> [TASK DETAILS]: Rewrite the data from the line containing "Viewport: 1512px width, 809px height." down to the line containing "Action: pos(64,413)", both included, replacing "Share & Embed" with "Print & Export" and leaving everything else unchanged. Leave the pictures out of your answer.

> [DATASET]:
========
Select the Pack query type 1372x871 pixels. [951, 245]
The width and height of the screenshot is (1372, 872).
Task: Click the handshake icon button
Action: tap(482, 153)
========
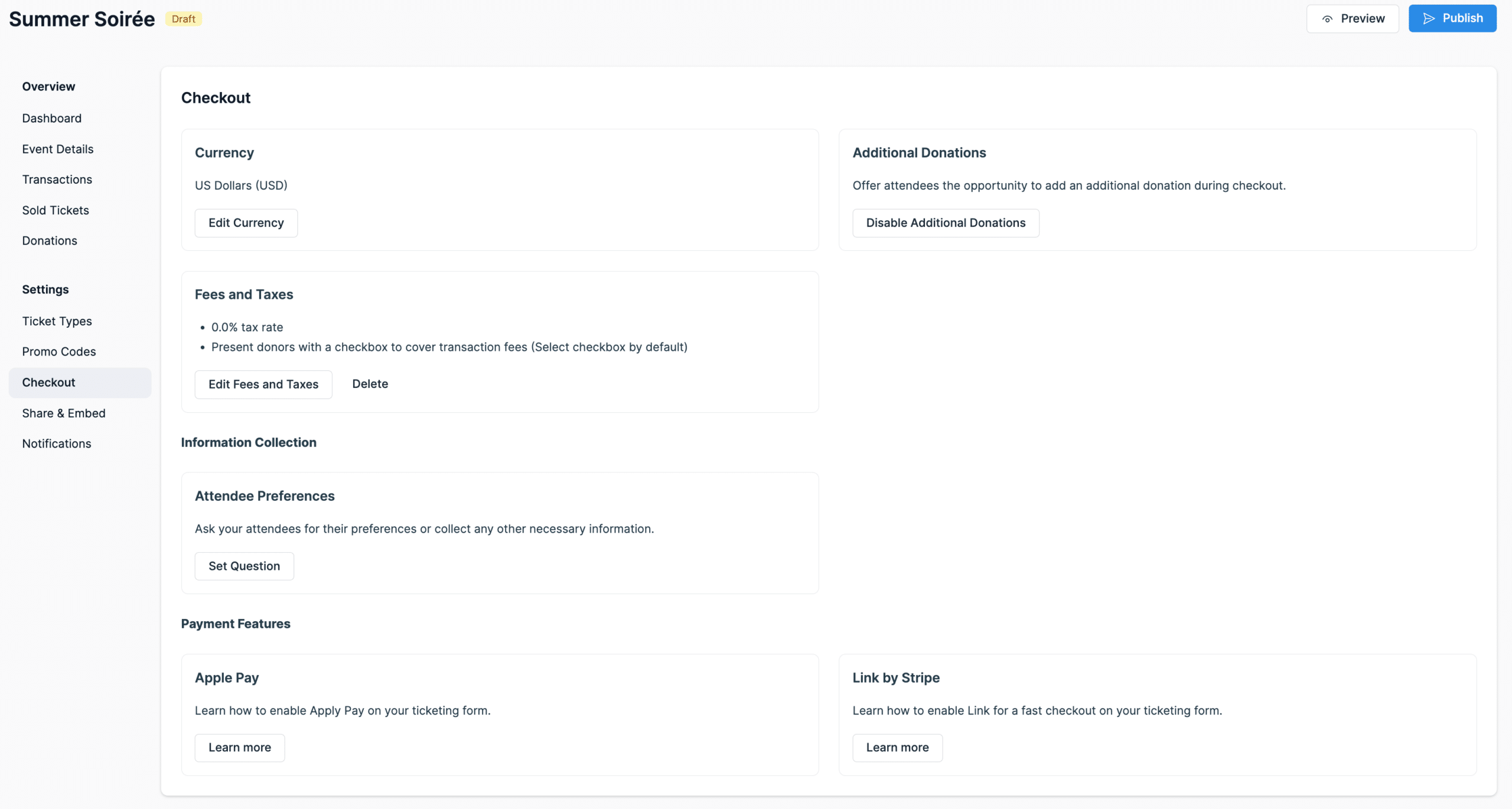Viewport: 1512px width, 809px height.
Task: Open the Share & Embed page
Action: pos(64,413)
========
> [FINAL RESULT]:
Viewport: 1512px width, 809px height.
Task: Open the Print & Export page
Action: pos(64,413)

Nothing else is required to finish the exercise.